### [TRY IT]
Starting at the line with "Screen dimensions: 1280x720", retype every remaining line of the records exactly. Do not include pictures.

### [DATA IN THIS EXERCISE]
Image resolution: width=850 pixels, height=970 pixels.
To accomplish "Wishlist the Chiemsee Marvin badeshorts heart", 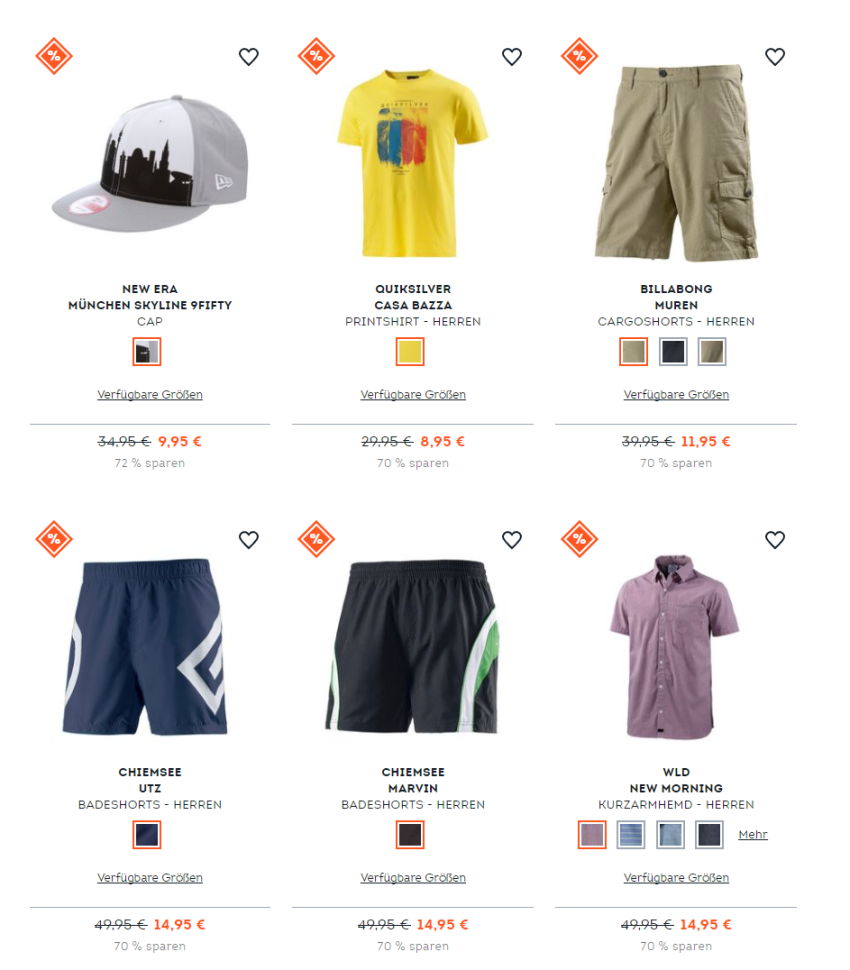I will coord(512,540).
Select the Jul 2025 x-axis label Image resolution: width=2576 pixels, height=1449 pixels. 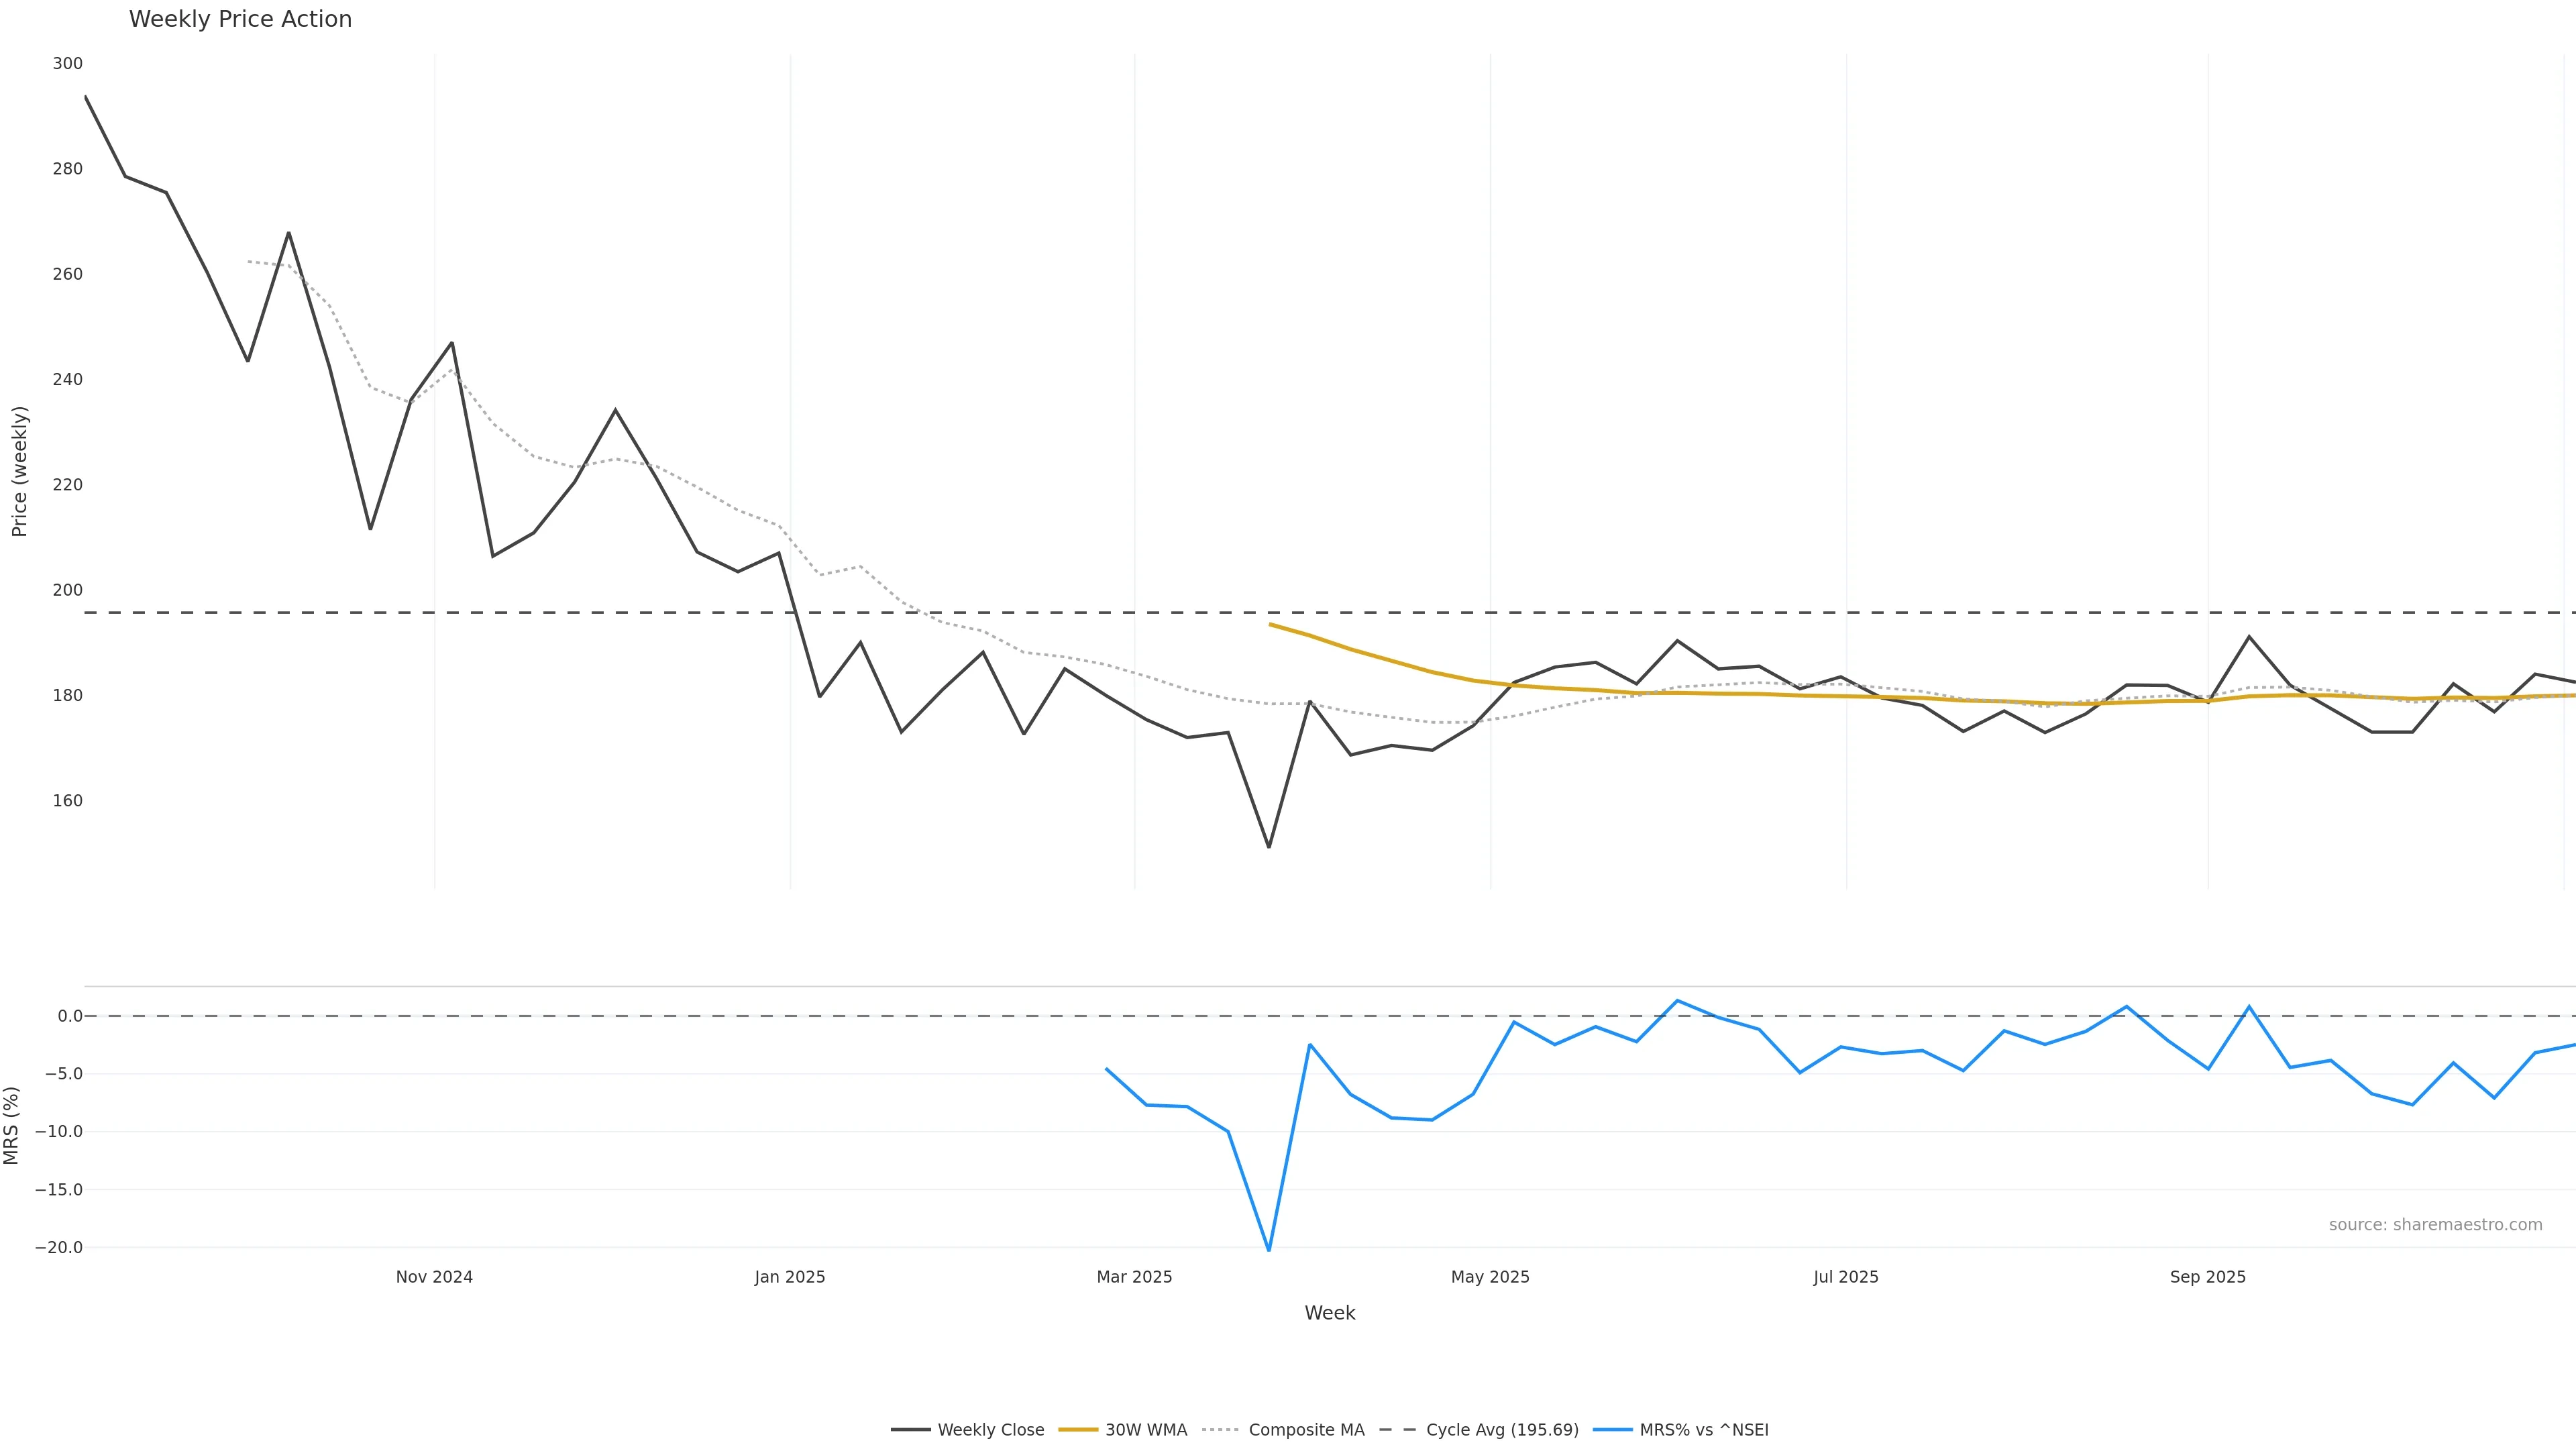[x=1846, y=1277]
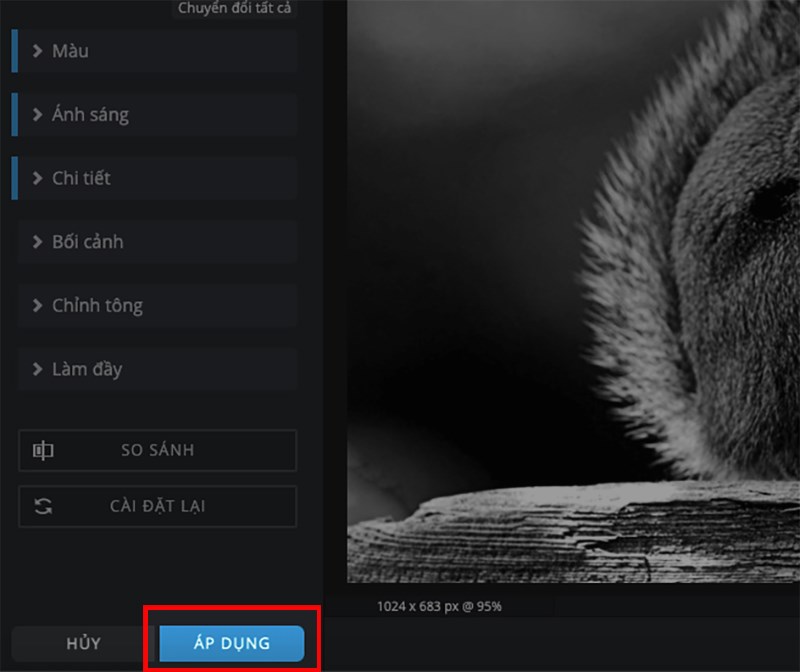
Task: Expand the Chi tiết section chevron
Action: [x=37, y=179]
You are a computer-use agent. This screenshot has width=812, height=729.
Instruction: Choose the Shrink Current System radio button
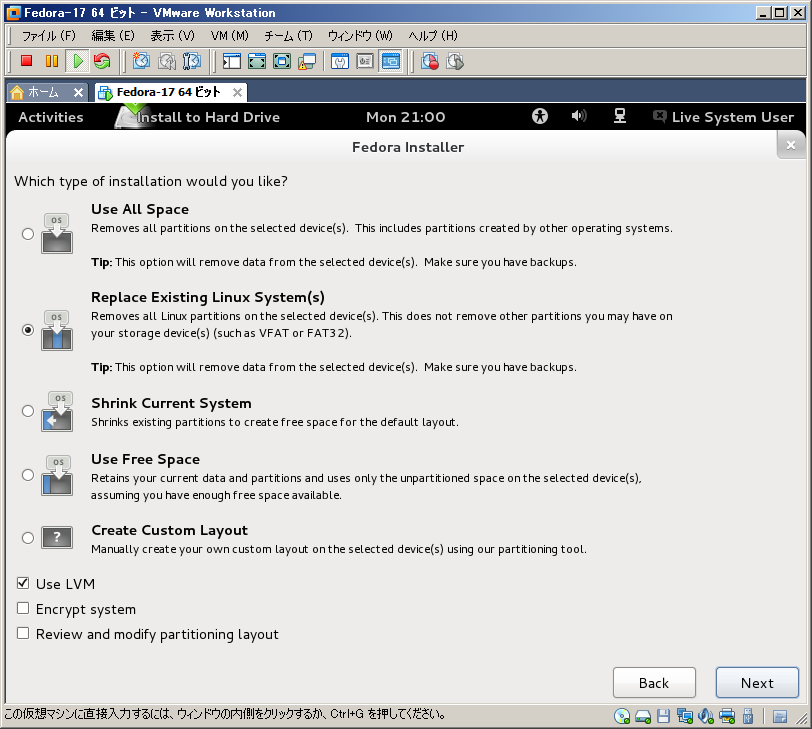pyautogui.click(x=28, y=411)
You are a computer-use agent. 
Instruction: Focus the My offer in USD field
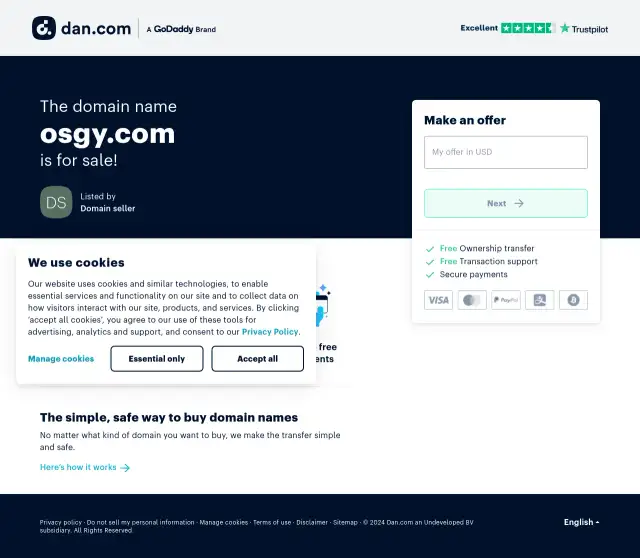pyautogui.click(x=506, y=152)
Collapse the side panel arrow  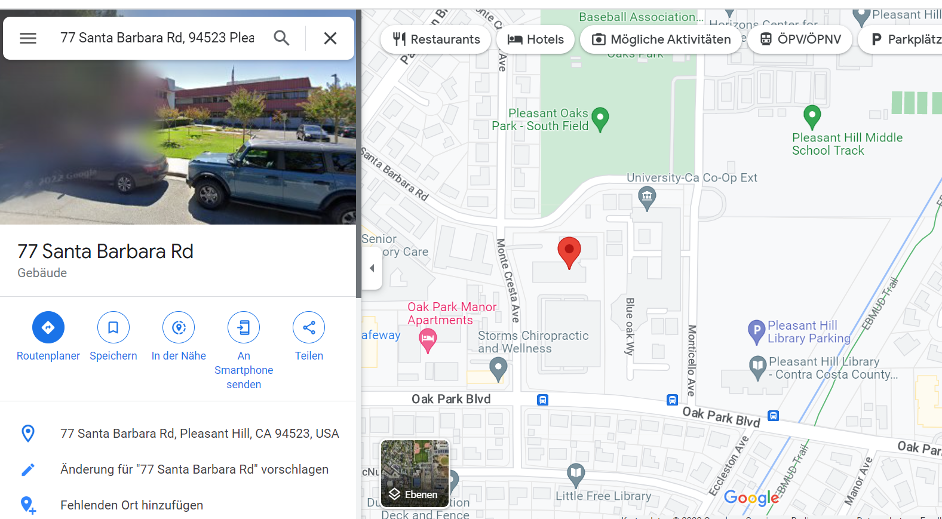click(371, 268)
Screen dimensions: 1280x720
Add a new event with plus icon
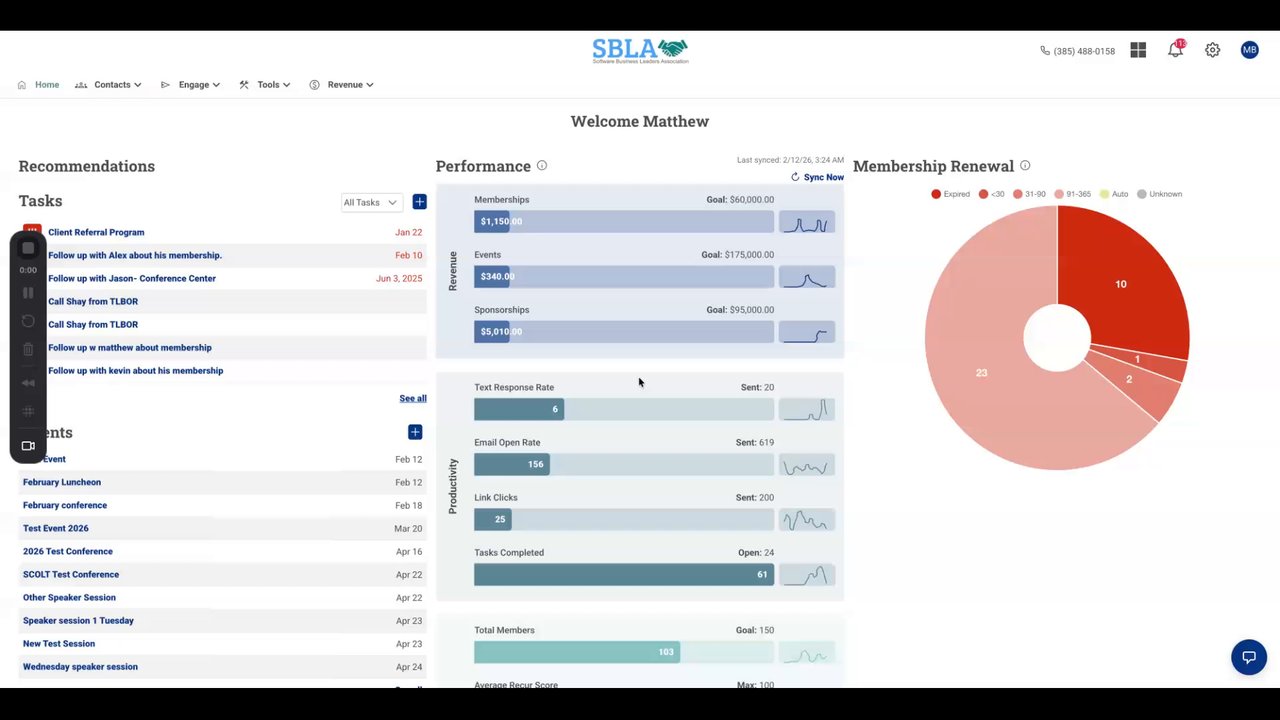(x=415, y=432)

### [EXPECTED ANSWER]
Screen dimensions: 1280x720
Add a new event with plus icon
(x=415, y=432)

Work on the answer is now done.